I Give Jupiter Ascending One And A Half Flesh Colored Beards Out Of Four!

There are a lot of really good ideas in Jupiter Ascending: a girl on a Wizard of Oz adventure through space, ancient humans leading Anne Rice style houses, and generic modification just to name a few, but those ideas just never come together.  Which is a shame because I am always on the look out for good original Sci-Fi.

The story follows a young woman named Jupiter (Mila Kunis) who finds out that she is the exact genetic copy of the most powerful person in the universe.  Turns out that in space if you are the exact genetic copy of someone and they die, you get all their stuff.  Of course a lot of powerful people do not want some random person rising to power, so it is up to Caine (Channing Tatum), a dog person, to keep her safe while she completes the paperwork necessary to become the ruler of the galaxy.

There is just too much going on in this plot to allow for a coherent story.  Someone needed to take a hatchet to just about everything and then streamline this movie on the one or two best ideas.  Sadly that did not happen, so we don’t get to spend enough time with what is important,  and then waste time watching a bunch of random other stuff.  This probably would have made an interesting TV show because then they could have expounded on everything.

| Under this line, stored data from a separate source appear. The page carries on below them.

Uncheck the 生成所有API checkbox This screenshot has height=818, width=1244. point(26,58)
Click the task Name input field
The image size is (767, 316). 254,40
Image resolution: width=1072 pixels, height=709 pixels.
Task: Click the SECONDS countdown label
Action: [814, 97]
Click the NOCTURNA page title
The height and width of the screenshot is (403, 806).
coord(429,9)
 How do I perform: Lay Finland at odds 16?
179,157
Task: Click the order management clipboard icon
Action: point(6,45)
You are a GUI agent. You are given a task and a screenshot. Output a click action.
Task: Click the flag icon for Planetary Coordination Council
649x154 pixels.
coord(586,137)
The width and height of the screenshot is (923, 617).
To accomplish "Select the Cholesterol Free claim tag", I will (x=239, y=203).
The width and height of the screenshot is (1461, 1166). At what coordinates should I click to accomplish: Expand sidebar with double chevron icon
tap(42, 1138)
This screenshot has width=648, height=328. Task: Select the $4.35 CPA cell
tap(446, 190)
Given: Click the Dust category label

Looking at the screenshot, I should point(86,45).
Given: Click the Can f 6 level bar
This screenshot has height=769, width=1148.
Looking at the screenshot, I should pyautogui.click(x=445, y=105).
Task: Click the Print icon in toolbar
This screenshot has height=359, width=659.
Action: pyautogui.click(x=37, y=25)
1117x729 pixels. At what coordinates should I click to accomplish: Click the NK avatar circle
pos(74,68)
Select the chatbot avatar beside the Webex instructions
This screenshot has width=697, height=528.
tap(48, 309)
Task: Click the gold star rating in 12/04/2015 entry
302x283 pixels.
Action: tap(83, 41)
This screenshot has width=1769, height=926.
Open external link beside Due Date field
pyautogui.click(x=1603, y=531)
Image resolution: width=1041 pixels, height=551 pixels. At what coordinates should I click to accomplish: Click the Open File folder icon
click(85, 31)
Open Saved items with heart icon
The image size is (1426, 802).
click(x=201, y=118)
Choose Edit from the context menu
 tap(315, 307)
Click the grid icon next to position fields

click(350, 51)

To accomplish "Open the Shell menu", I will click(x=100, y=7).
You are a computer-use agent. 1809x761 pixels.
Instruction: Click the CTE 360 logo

Much like the plot, the actors all seemed lost in this movie as well.  Mila Kunis tries her best, but her script must have just read, “act confused”.  Channing Tatum tries to channel an action hero, but I was too distracted by his odd fake flesh colored beard.  I know it was supposed to mimic dog fur or something, but it just looked odd.  Despite the fact Eddie Redmayne won a Razzie for worst supporting actor for his role, his over the top performance at least added interest.

The special effects and makeup could have saved parts of this movie, but they all looked cheap and dated (fake flesh colored beard anyone?).  Had I not known the movie’s budget I would have thought that The Wachowskis ambition outstripped their funds, but it turns out that the budget for this movie was north of $170 Million, so there is no excuse for everything to look as bad as it did.

I wanted to like Jupiter Ascending, but it ended up being boring mess.  A fun mess I could have respected.  The Wachowskis continue to have interesting ideas for their films, but they need someone to come in and help them edit them.  Though after three large box-office bombs in a row, I am not sure how many more chances they will get.